Copy, without a single change, each line from the one that holds "The image size is (530, 456)." to the bottom of the entries below, and drop any pictures.

Start of Block

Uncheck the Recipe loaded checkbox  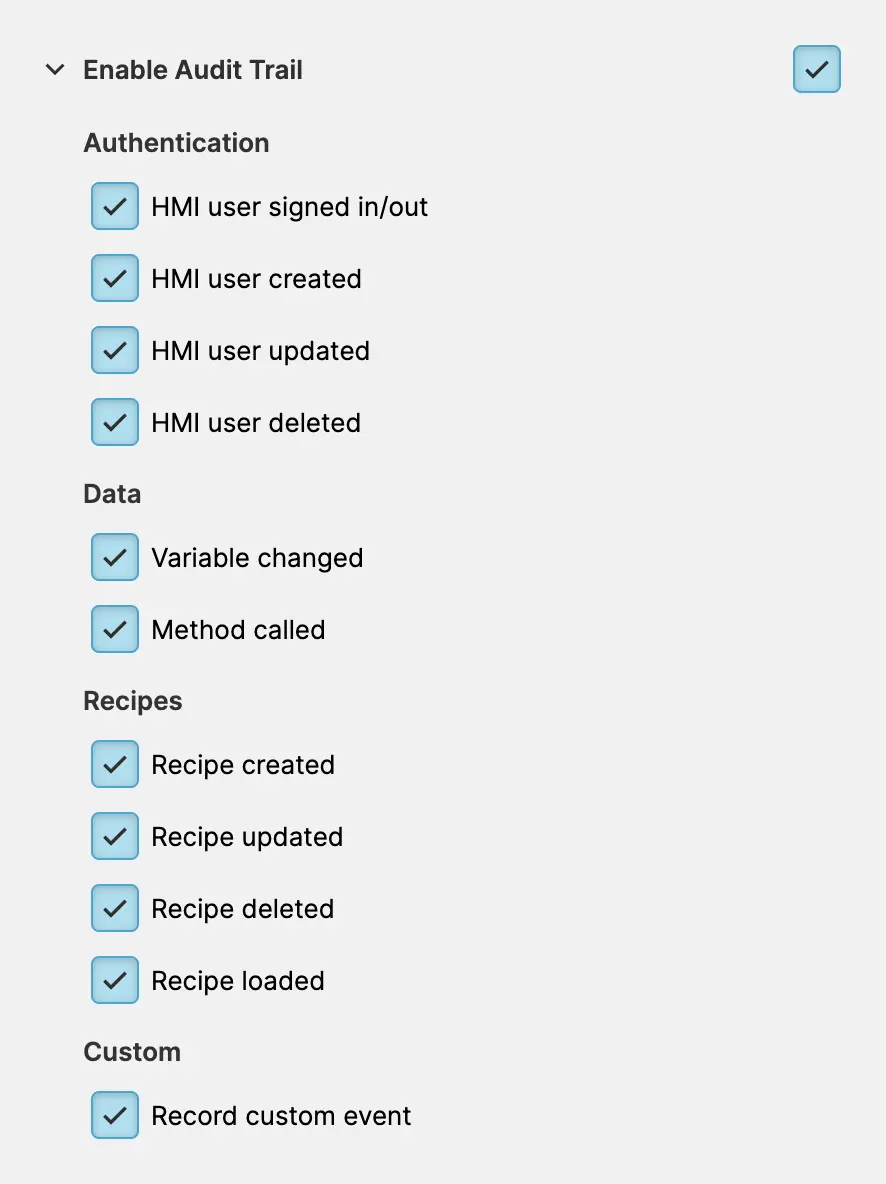point(115,981)
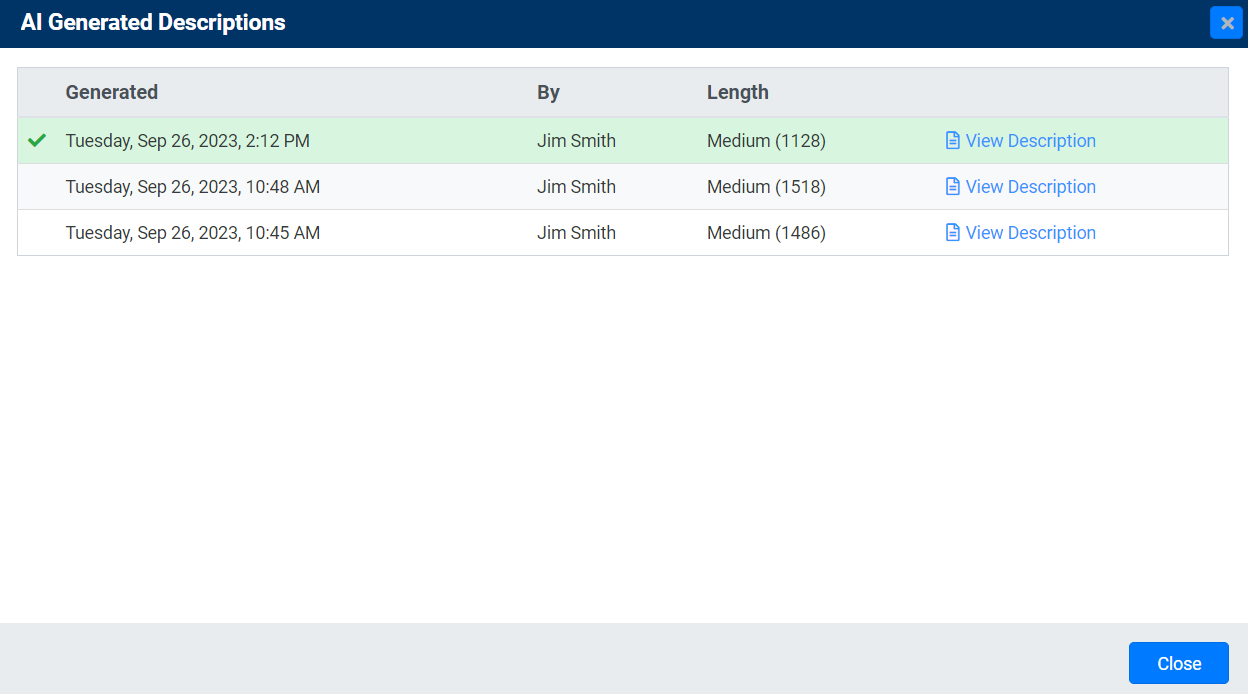
Task: Click the document icon in the 10:45 AM row
Action: point(952,233)
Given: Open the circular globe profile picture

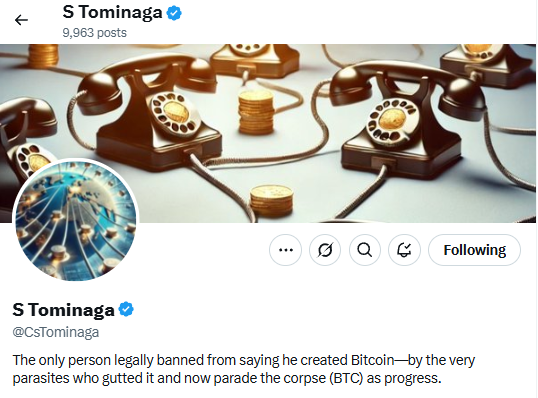Looking at the screenshot, I should pos(76,221).
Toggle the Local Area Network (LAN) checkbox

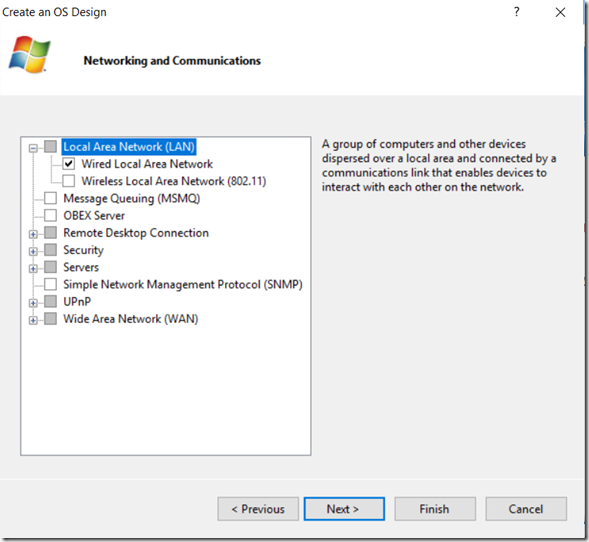click(x=50, y=146)
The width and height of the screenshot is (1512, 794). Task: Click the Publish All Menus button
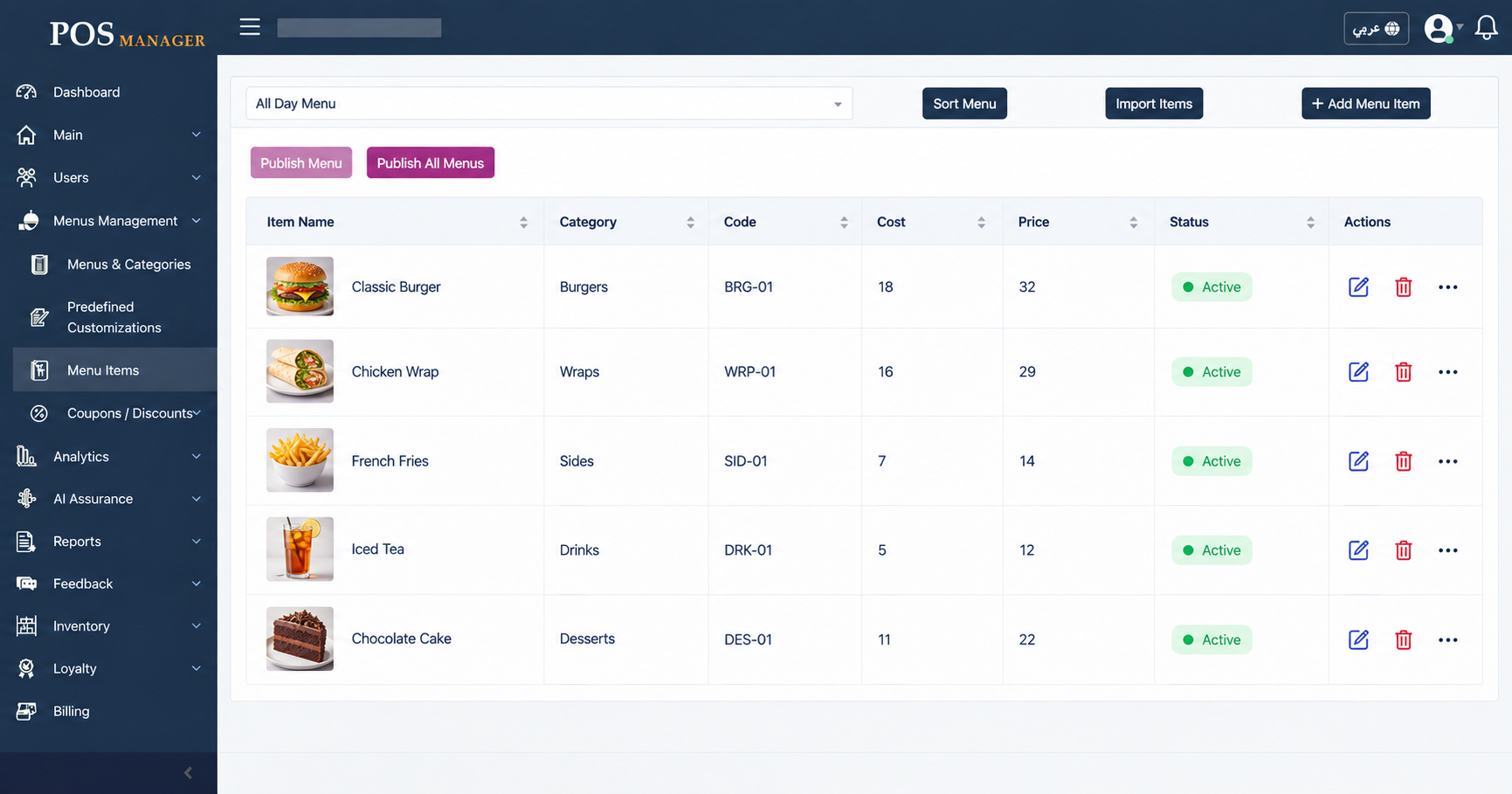pyautogui.click(x=430, y=162)
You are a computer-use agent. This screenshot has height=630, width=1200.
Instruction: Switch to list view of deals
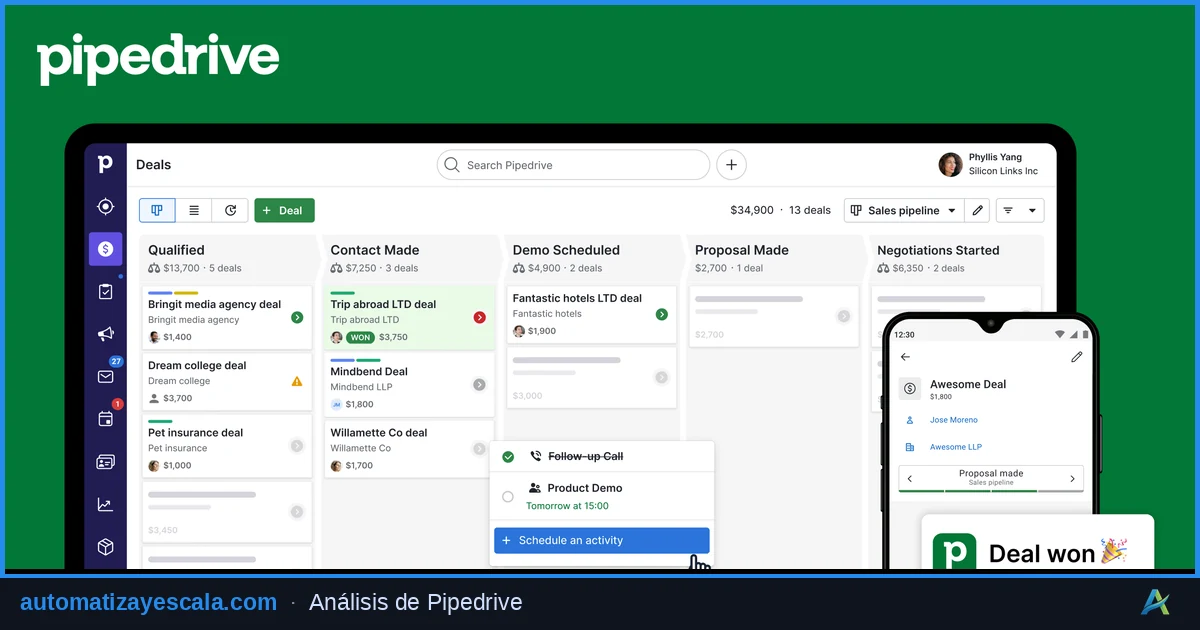click(x=194, y=210)
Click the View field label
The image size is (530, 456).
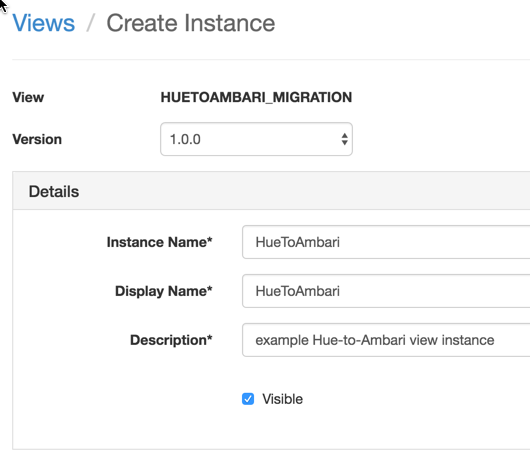coord(28,97)
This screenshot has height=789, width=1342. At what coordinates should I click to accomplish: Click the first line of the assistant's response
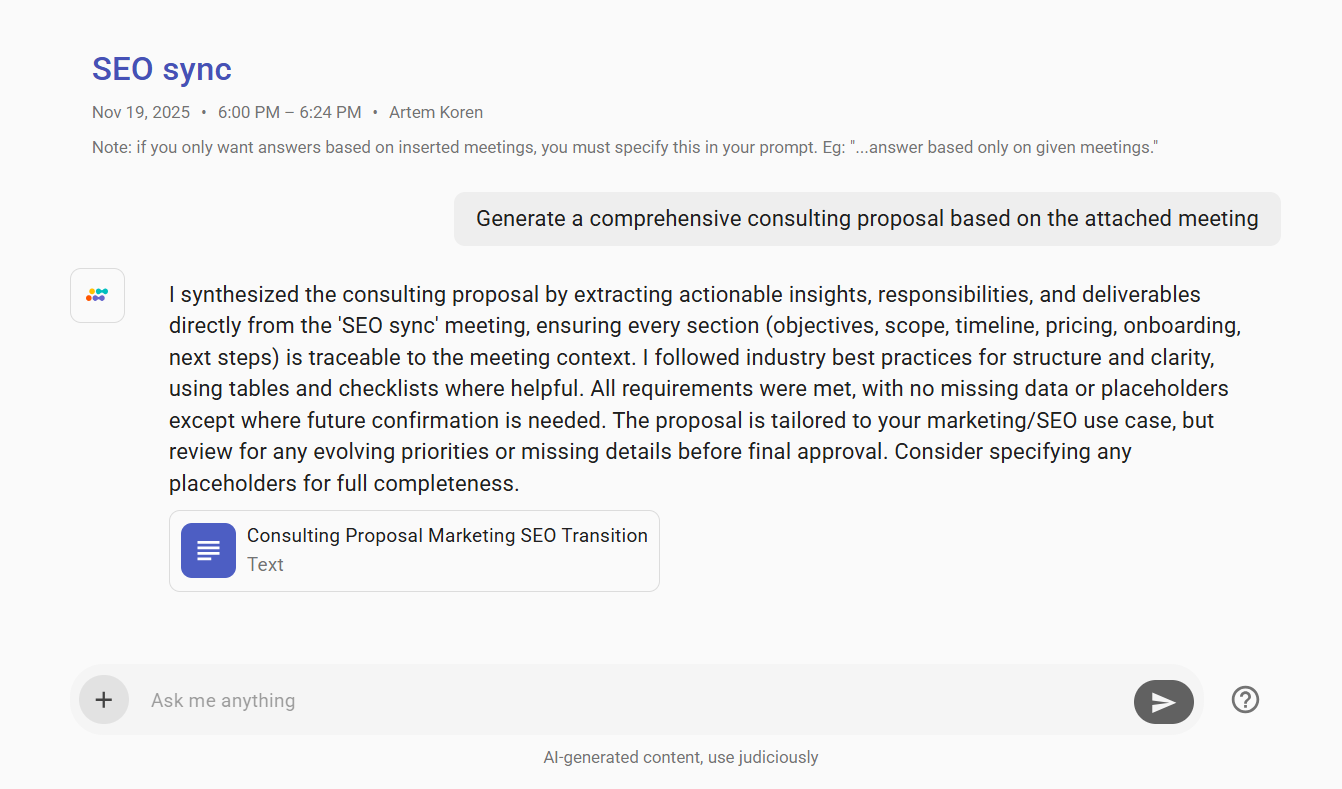pyautogui.click(x=684, y=295)
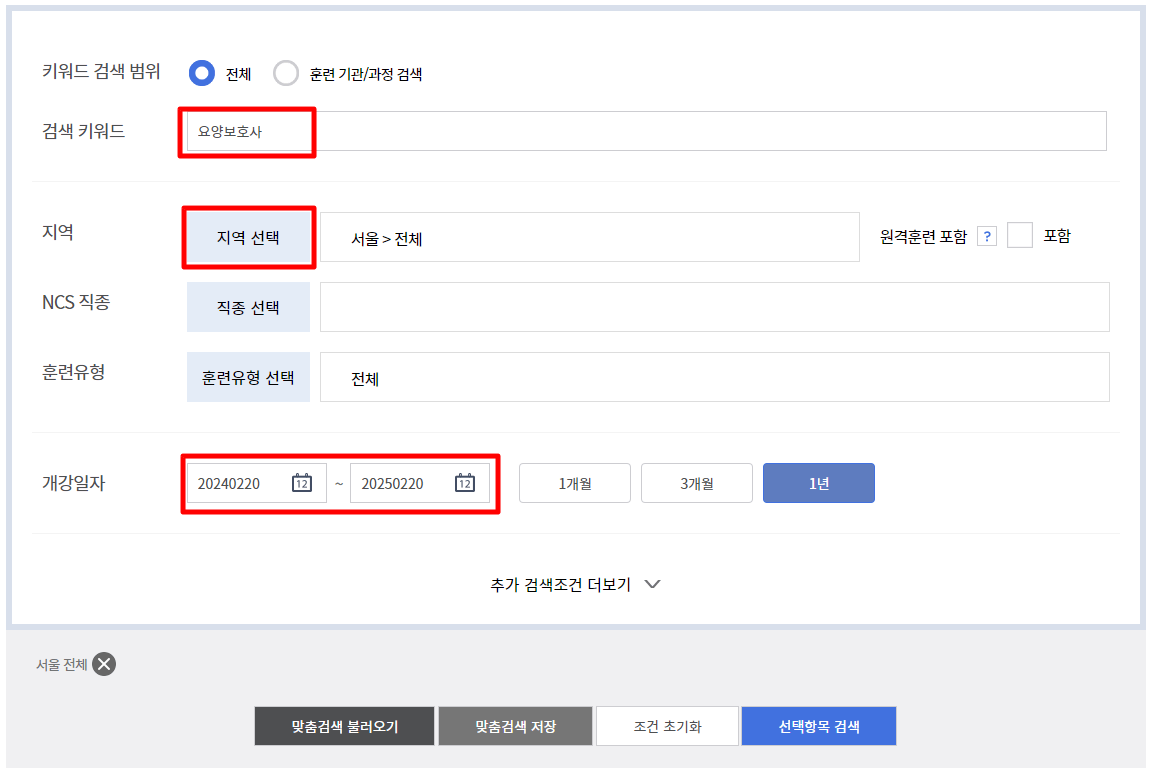1151x774 pixels.
Task: Open the 직종 선택 NCS occupation picker
Action: pyautogui.click(x=248, y=307)
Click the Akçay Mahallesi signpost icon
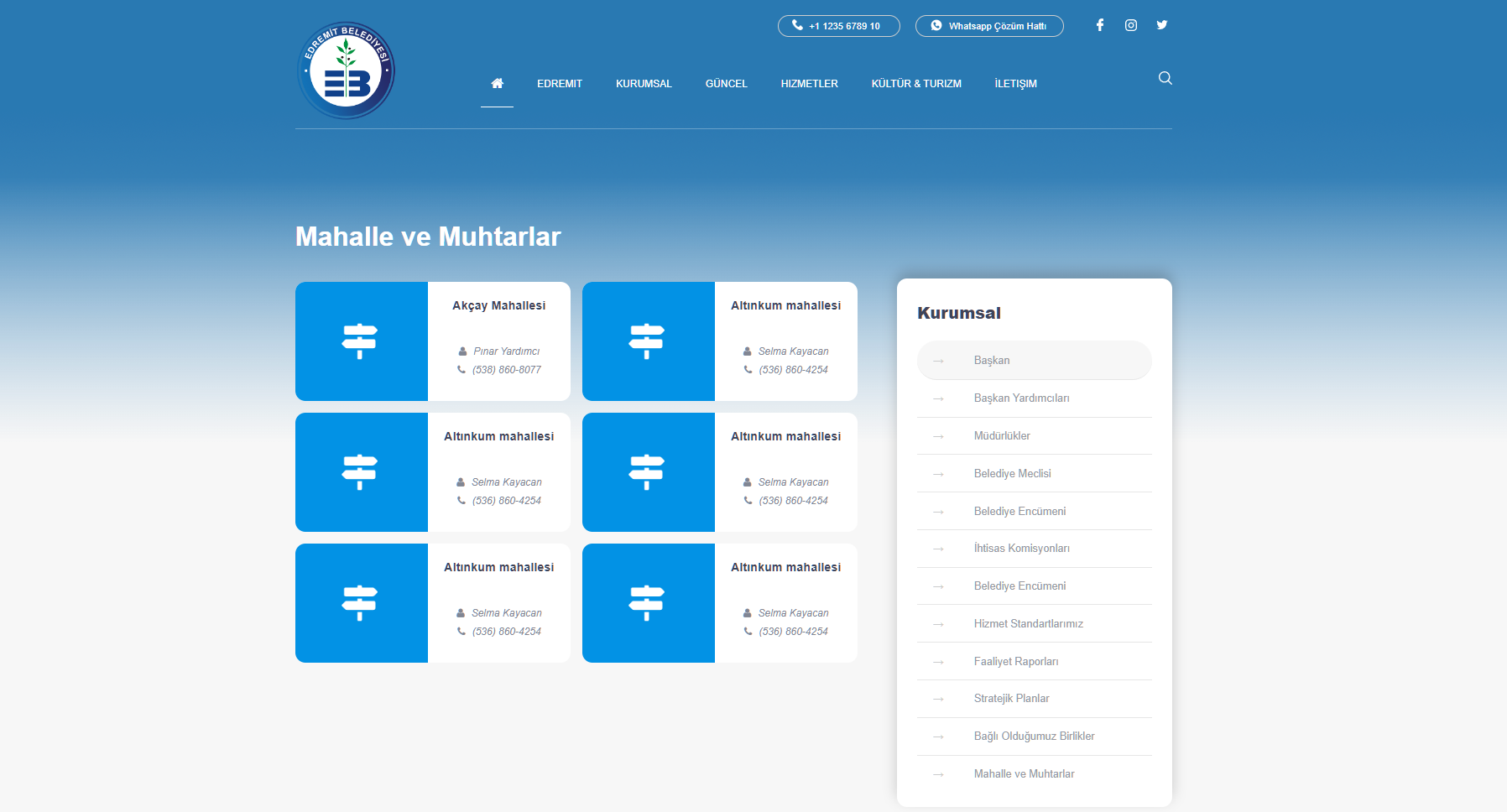Image resolution: width=1507 pixels, height=812 pixels. coord(360,341)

End of Block

• ANSWER TO THE PROBLEM:
The image size is (530, 456).
coord(28,97)
This screenshot has height=789, width=1342. At what coordinates should I click to accomplish: Click the first line of the assistant's response
pyautogui.click(x=684, y=295)
1151x774 pixels.
Task: Open the 직종 선택 NCS occupation picker
Action: pyautogui.click(x=248, y=307)
Click the Akçay Mahallesi signpost icon
Image resolution: width=1507 pixels, height=812 pixels. coord(360,341)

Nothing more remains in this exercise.